Kitapta, dayısı Finn'e karşı hisleri olan liseli June'nun iç dünyasına, dayısıyla birlikte geçirdikleri anlara, onu aids hastalığı sebebiyle kaybettikten sonra da, Finn'in erkek arkadaşı Toby ile olan anılarına tanık oluyoruz. Tüm bunların yanında June'un ablası ile karmaşık ilişkisi ve ailesinin de Toby'ye olan olumsuz tutumları, hikayenin ayrılmaz bir parçası.
Açıkçası bu 'dayıya olan hisler' rahatsız edici. Kendisi de bunun farkında tabii ama ben yine de hayranlık olarak düşünmeyi tercih ediyorum. O yaşta (14 olması lazım) kendinden büyük, oldukça anlayışlı, ilgili, sanatla uğraşan, bilgili birine hayran olmak bence bir noktada anlaşılabilir. Finn'in de yanlış yorumlanacak ya da June'u 'özellikle' bu tarz hissetmeye yöneltecek şeyler yapmadığını da belirtmek isterim. Okuduğum en naif karakterlerden biriydi, kimsenin hakkında yanlış düşünmesini istemem... Yine de genel bir bakış olarak rahatsız edici, inkar edemem.
Onun dışında çok severek okudum, hatta yarısından fazlasını bugün tek seferde okuyup bitirdim, sayfaları ne ara çevirdim bilmiyorum...

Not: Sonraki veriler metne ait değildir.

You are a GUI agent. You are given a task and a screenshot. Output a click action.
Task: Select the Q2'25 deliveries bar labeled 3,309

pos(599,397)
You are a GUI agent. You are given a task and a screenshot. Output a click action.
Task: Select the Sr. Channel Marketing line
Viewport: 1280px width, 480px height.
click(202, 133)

Finn ve Toby o kadar naif ki, bir ara gerçekten ikisine de sarılmak, ve her şey yoluna girecek demek istedim. Onları tanımak isterdim. Evet, yine gerçek olmayan karakterlere bağlandım. Evet. İflah olmaz biriyim. Ne yapalım...
İkisini de unutmayacağım. Bu iki karakter için teşekkürler Carol :"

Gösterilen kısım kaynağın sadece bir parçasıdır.